Most organisations swear by “growth”. Few ever ask the more mature question: growth towards what?
Nathalie Venis-Randabel

The Economy of Enough isn’t anti-growth. It’s anti-nonsense. It asks leaders to stop confusing more with meaningful.
Here’s what “enough” looks like in practice. Not as a slogan, but as a discipline:
1. Enough profit to stay healthy. Not so much that you sacrifice people or integrity.
If margins depend on burnout or supplier pressure, you’re not building value. You’re cannibalising it.
2. Enough productivity to deliver good work. Not so much that humans become performance dashboards.
Over-optimisation kills the creativity that generates real innovation.
3. Enough ambition to improve. Not so much that you chase shiny projects while your foundations crack.
Most “transformation failures” are root-level failures. The soil was ignored.
4. Enough speed to stay relevant. Not so much that decisions are rushed and called agility.
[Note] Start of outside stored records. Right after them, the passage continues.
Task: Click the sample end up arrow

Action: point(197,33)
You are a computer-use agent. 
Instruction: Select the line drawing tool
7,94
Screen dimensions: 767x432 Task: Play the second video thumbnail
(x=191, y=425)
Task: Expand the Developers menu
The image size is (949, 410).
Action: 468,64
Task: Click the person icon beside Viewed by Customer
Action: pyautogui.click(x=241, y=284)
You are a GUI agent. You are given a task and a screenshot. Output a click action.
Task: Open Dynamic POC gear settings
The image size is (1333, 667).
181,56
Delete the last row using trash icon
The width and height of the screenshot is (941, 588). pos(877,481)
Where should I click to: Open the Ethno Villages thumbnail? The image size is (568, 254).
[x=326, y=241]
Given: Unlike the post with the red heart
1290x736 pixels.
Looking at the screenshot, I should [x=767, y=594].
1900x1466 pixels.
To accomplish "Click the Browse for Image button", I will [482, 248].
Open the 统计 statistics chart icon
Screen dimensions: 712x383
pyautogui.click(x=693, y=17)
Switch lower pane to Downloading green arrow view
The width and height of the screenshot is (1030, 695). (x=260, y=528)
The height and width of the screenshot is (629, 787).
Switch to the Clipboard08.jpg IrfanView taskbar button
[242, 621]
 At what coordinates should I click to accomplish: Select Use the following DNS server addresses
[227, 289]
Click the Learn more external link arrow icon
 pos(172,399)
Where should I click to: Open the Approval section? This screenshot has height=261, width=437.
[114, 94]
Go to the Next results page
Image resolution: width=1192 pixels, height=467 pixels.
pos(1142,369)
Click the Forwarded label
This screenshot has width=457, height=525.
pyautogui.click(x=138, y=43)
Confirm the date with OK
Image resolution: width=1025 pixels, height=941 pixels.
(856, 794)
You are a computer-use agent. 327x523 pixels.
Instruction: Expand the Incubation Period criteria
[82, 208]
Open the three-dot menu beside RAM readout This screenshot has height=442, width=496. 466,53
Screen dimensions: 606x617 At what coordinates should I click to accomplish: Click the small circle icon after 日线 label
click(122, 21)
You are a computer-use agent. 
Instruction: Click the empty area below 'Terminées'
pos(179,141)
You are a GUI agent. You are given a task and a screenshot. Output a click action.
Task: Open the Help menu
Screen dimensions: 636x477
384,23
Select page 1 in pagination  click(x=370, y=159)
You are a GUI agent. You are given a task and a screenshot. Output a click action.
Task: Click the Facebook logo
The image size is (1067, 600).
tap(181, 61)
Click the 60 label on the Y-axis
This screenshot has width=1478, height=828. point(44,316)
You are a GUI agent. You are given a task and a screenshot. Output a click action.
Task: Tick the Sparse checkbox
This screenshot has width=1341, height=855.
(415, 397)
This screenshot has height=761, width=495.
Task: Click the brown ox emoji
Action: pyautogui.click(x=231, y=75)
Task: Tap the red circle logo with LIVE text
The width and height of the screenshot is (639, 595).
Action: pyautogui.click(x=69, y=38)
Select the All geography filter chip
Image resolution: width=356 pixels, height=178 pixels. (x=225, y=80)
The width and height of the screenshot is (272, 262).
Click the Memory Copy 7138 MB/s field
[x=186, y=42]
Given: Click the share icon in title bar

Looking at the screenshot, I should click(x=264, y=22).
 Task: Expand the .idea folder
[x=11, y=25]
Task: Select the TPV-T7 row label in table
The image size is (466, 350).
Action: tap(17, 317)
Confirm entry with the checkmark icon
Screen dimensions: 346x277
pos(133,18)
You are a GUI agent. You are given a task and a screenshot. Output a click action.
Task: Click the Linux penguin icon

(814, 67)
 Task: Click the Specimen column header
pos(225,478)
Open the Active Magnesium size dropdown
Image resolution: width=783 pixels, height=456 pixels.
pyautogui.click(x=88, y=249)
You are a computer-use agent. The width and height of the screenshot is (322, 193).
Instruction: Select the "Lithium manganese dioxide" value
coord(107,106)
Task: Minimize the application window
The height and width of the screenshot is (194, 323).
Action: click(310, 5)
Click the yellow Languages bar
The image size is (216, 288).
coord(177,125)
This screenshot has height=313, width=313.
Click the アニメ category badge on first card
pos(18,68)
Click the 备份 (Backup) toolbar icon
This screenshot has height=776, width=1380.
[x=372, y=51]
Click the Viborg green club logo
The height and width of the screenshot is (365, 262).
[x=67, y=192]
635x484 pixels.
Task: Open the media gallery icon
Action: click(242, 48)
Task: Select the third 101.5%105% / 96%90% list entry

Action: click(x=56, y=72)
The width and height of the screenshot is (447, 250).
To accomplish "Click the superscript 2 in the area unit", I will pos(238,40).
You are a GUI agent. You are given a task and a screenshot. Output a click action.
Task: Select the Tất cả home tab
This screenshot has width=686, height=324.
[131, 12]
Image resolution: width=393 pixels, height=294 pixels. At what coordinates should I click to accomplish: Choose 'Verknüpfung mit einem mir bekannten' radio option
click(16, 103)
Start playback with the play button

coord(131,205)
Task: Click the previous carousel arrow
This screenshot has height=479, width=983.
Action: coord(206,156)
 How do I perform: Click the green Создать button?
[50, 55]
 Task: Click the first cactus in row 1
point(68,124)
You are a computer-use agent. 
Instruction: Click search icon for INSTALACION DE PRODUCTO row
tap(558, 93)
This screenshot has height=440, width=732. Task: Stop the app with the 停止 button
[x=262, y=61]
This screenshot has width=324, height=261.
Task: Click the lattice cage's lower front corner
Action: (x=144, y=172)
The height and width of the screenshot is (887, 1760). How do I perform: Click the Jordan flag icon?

Most corporate crises come from fast, shallow thinking. Not slow thinking.
5. Enough data to be informed. Not so much that dashboards replace conversations.
Blind spots are overwhelmingly relational, not technical.
6. Last but not least, the argument no one wants to touch: shareholder value
The obsession with endless growth is always defended with the same line: “shareholder value”. But here’s the uncomfortable truth:
The pursuit of endless growth is now a risk multiplier, not a value creator.
Growth at all costs produces:
- over-leveraged business models
- fragile supply chains
- exhausted teams
- costly rebranding cycles of “transformation” that never transform anything
Shareholders don’t need more of that. What they actually need (though few will admit it) is capital efficiency, resilience, and longevity.
The Economy of Enough delivers all three.
It may reduce short-term dividend highs, yes. But in return, it gives shareholders something far more valuable: a business that stays alive, adaptable, and compounding over decades.
Long-term value comes from companies that endure — not those that sprint into collapse.
Sophisticated investors know this. The rest are still addicted to quarterly dopamine.
Why this matters now? Every systemic crisis we face — ecological, organisational, human — is fuelled by excess, not scarcity. The path forward isn’t about reducing ambition. It’s about redirecting it.
Enough is not mediocrity. Enough is discernment. Enough is the line between sustainable leadership and self-destructive ambition.